(DATA FOR THE TASK begins)

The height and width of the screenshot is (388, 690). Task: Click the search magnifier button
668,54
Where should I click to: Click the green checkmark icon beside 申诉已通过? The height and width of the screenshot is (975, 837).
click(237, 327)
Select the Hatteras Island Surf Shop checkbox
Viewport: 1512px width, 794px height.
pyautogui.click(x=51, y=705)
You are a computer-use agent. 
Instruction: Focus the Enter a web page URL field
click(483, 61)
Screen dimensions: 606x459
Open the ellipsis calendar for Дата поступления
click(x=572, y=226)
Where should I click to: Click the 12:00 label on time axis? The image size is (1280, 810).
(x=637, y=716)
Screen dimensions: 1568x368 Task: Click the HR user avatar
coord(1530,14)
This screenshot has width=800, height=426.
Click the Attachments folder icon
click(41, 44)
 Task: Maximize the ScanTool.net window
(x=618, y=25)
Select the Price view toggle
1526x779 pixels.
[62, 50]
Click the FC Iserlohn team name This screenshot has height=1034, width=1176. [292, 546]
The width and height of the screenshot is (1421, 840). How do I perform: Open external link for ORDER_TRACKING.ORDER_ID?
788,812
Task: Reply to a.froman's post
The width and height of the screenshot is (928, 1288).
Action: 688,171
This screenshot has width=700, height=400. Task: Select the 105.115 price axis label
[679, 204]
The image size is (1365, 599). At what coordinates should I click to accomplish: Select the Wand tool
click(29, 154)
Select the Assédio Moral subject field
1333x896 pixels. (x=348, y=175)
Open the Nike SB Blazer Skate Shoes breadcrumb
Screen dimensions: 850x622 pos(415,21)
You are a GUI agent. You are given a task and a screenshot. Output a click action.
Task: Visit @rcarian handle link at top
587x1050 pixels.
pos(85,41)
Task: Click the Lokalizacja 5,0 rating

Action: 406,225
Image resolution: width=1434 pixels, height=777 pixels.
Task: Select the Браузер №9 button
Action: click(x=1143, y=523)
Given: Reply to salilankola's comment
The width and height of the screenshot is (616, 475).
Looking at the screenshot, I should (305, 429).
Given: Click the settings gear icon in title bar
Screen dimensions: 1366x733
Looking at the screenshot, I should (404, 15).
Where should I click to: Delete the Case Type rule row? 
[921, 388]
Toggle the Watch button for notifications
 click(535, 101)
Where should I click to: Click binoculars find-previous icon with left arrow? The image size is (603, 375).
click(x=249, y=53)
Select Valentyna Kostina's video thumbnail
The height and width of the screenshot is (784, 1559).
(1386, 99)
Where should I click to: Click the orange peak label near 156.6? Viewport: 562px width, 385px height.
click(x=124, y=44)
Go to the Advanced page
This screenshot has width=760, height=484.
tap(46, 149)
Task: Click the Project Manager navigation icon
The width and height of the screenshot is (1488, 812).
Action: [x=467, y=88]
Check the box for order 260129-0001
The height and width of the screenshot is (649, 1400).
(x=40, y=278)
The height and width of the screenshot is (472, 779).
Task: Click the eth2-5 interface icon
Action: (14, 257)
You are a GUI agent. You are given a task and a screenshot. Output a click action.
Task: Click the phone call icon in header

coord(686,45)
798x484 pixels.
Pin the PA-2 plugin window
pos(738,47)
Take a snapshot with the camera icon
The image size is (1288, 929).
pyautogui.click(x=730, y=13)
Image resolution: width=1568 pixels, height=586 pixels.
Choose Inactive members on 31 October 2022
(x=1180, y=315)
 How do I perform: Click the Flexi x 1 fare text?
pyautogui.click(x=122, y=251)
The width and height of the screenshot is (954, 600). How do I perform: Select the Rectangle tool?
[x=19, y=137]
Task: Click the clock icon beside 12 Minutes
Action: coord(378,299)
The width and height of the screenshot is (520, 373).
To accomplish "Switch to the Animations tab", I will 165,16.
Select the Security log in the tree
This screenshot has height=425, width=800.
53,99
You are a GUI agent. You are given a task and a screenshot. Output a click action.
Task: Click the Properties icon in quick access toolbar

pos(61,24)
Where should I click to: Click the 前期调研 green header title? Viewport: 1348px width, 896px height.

(DATA FOR THE TASK ends)

• [DESCRIPTION OF THE TASK]: From the entries above, restate word for word the lines from the line containing "Where should I click to: Click the 12:00" to the line containing "Given: Reply to salilankola's comment", both ends included, and nothing more.

• [EXERCISE RESPONSE]:
Where should I click to: Click the 12:00 label on time axis? The image size is (1280, 810).
(x=637, y=716)
Screen dimensions: 1568x368 Task: Click the HR user avatar
coord(1530,14)
This screenshot has width=800, height=426.
Click the Attachments folder icon
click(41, 44)
 Task: Maximize the ScanTool.net window
(x=618, y=25)
Select the Price view toggle
1526x779 pixels.
[62, 50]
Click the FC Iserlohn team name This screenshot has height=1034, width=1176. [292, 546]
The width and height of the screenshot is (1421, 840). How do I perform: Open external link for ORDER_TRACKING.ORDER_ID?
788,812
Task: Reply to a.froman's post
The width and height of the screenshot is (928, 1288).
Action: 688,171
This screenshot has width=700, height=400. Task: Select the 105.115 price axis label
[679, 204]
The image size is (1365, 599). At what coordinates should I click to accomplish: Select the Wand tool
click(29, 154)
Select the Assédio Moral subject field
1333x896 pixels. (x=348, y=175)
Open the Nike SB Blazer Skate Shoes breadcrumb
Screen dimensions: 850x622 pos(415,21)
You are a GUI agent. You are given a task and a screenshot. Output a click action.
Task: Visit @rcarian handle link at top
587x1050 pixels.
pos(85,41)
Task: Click the Lokalizacja 5,0 rating

Action: 406,225
Image resolution: width=1434 pixels, height=777 pixels.
Task: Select the Браузер №9 button
Action: click(x=1143, y=523)
Given: Reply to salilankola's comment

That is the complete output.